Que redoutaient précisément les médecins ? On ne pouvait « exclure les effets nocifs des inhibiteurs de la pompe à protons en ce qui concerne les risques de pneumonie nosocomiale et d'infection à Clostridioides difficile », indiquent la Dre Cook et ses collaborateurs dans leur article. L’étude REVISE montre maintenant que le pantoprazole ne hausse pas le nombre de ces affections. Le taux de pneumonie liée au respirateur était de 23 % chez les participants sous IPP et de 24 % chez les sujets témoins, tandis que celui d’infection à C. difficile était de 1 % dans les deux groupes.

Les patients aux soins intensifs sous respirateur peuvent recevoir sans danger du pantoprazole par intraveineuse, montre l’étude Reevaluating the Inhibition of Stress Erosions (REVISE).

Le Dr Bouin n’a pas été surpris de ces résultats. « Il existait une étude qui indiquait que les IPP pouvaient un peu augmenter le taux de pneumonie, mais elle était mal faite. Ses données allaient à l’encontre de ce que l’on voyait dans la pratique quotidienne. »

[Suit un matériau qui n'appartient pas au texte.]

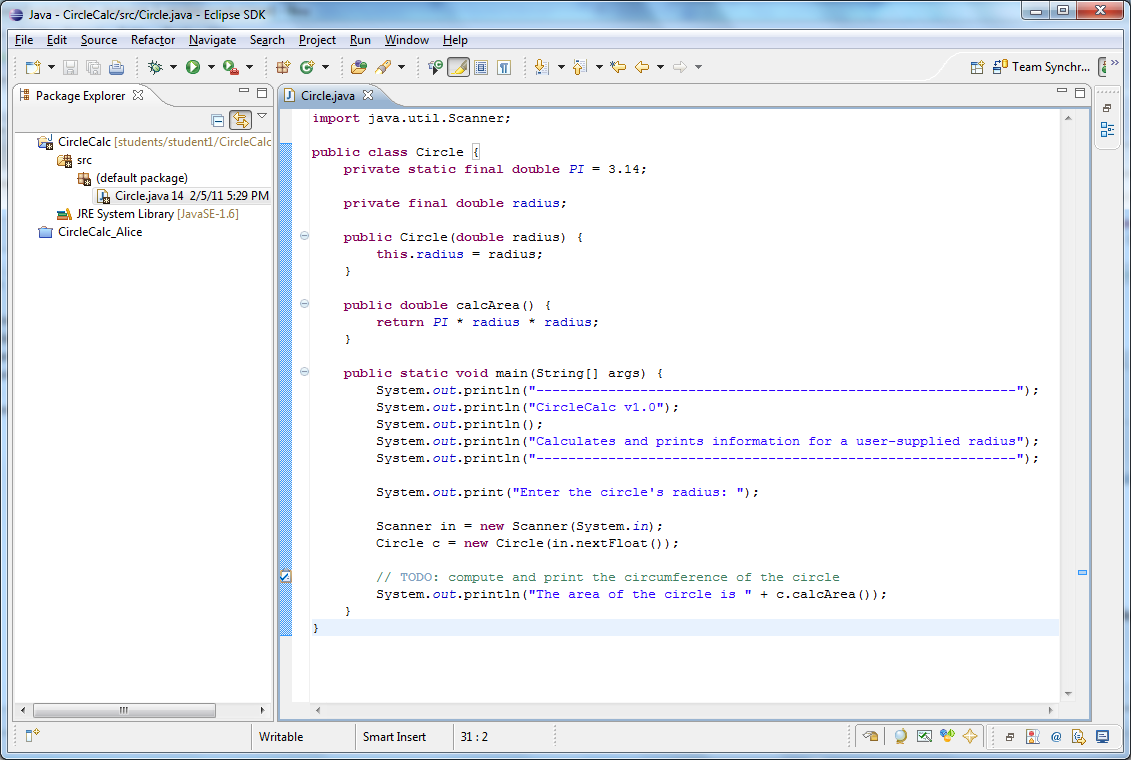Open the Console fast view icon
1131x760 pixels.
point(1102,737)
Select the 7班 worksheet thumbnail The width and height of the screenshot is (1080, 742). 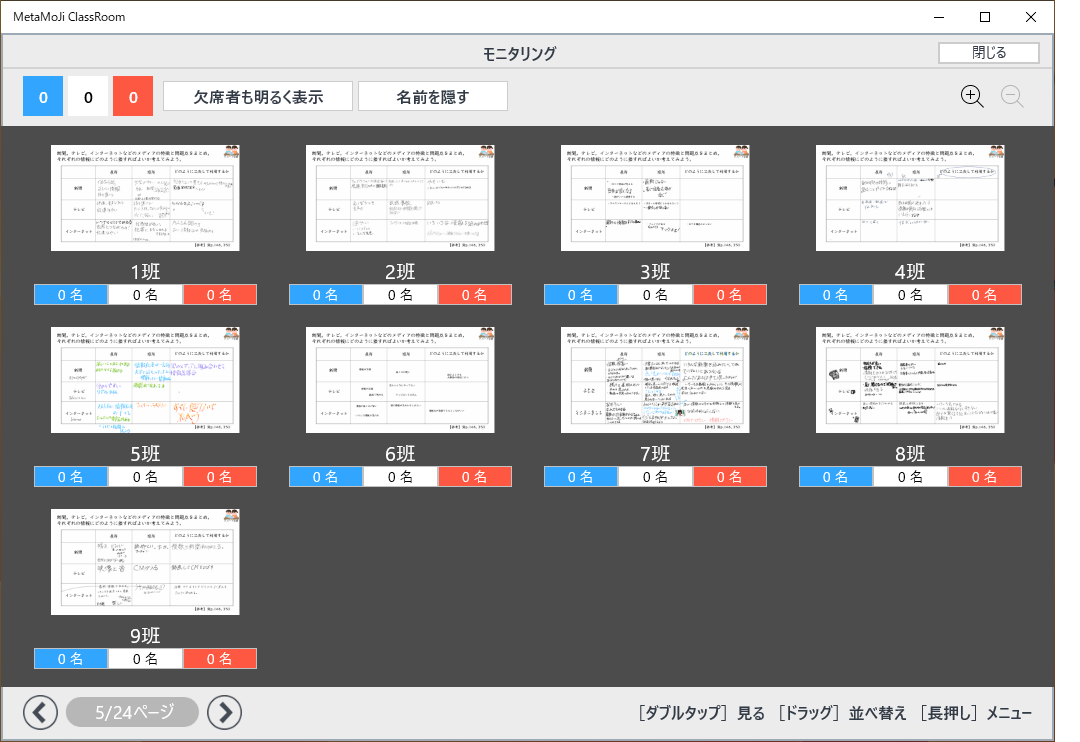click(655, 380)
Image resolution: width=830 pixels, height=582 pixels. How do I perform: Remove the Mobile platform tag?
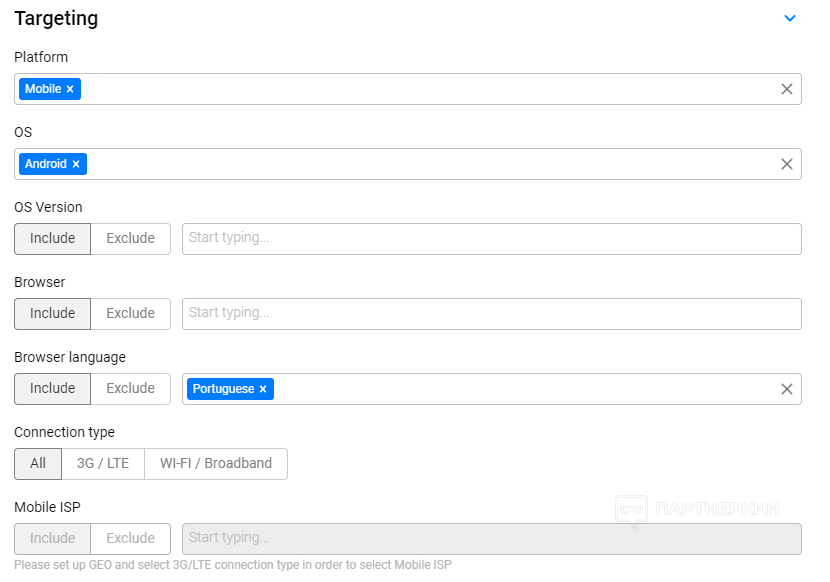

La situation concernant Clostridioides difficile était différente. « On pouvait penser que les IPP étaient susceptibles d’accroître le risque d’infection, parce que l’acidité de l’estomac peut protéger contre la bactérie. En fait, la prise d’un IPP hausse effectivement ce risque, mais ce n’est pas un facteur important comparativement à l’âge, au fait d’être hospitalisé ou à la prise d’antibiotiques. »

Par ailleurs, le pantoprazole ne serait pas plus dangereux pour les patients les plus gravement malades, montre l’essai REVISE contrairement à d’autres études. Dans le sous-groupe des sujets les plus atteints, le taux de mortalité n’a pas été plus élevé chez ceux qui ont reçu le médicament que chez ceux qui ont eu le placebo.

Avec ou sans respirateur

Mais quelle est la relation entre respirateur, ulcères et hémorragies ? Le lien n’est pas direct, précise le Dr Bouin. « Le fait d’avoir un grave problème de santé qui nécessite une hospitalisation aux soins intensifs et le recours à un respirateur provoque un stress physiologique et, par conséquent, un catabolisme global de l’organisme. Il y a ainsi une diminution des défenses de l’estomac, un organe qui sécrète de l’acide et qui doit en permanence s’en protéger. Les gens qui subissent un stress important ont donc souvent besoin d’une protection gastrique. »

Les conclusions de REVISE peuvent-elles alors s’appliquer aux patients sans ventilation mécanique ? Il serait raisonnable de le penser, affirme le gastro-entérologue. « L’étude ne l’a pas montré, mais on peut estimer que dans des situations où l’organisme du patient est soumis à un stress intense exigeant des soins intensifs, on pourrait donner un IPP, même si la personne n’est pas sous respirateur. La ventilation mécanique comme telle n’est pas un facteur clé », explique le spécialiste.

Les chercheurs auraient en fait choisi des sujets sous respirateur pour des raisons méthodologiques. « Ce critère crée une population plus homogène. Si on inclut les autres patients, on a un échantillon trop hétérogène. Certains, par exemple, sont aux soins intensifs pour une surveillance de 24 heures ou attendent d’être transférés dans un autre service. Par contre, les gens qui sont sous respirateur ne peuvent être dans une autre unité de soins. »

« On ne disposait pas de bonnes études sur l’usage préventif des inhibiteurs de la pompe à protons aux soins intensifs. On craignait qu’ils augmentent la mortalité. »

— Dr Mickael Bouin

À la lumière de l’étude REVISE, à quels patients des soins intensifs pourrait-on administrer un IPP de manière préventive ? « Sans vouloir me substituer aux intensivistes, je pense que dès qu’un patient présente un risque d’ulcère, il vaut mieux lui prescrire une protection, recommande le Dr Bouin. Bien des facteurs augmentent le risque de saignement : les problèmes cardiaques, les anticoagulants, les antiplaquettaires, l’insuffisance rénale, l’âge. Il est rare que les patients des soins intensifs n’aient pas de facteurs de risque. Ce serait vraiment dommage de ne pas leur donner un IPP. »

bibliographie

1. Cook D, Deane A, Lauzier F et coll. Stress ulcer prophylaxis during invasive mechanical ventilation. N Engl J Med 2024 ; 391 (1) : 9-20. DOI : 10.1056/NEJMoa2404245.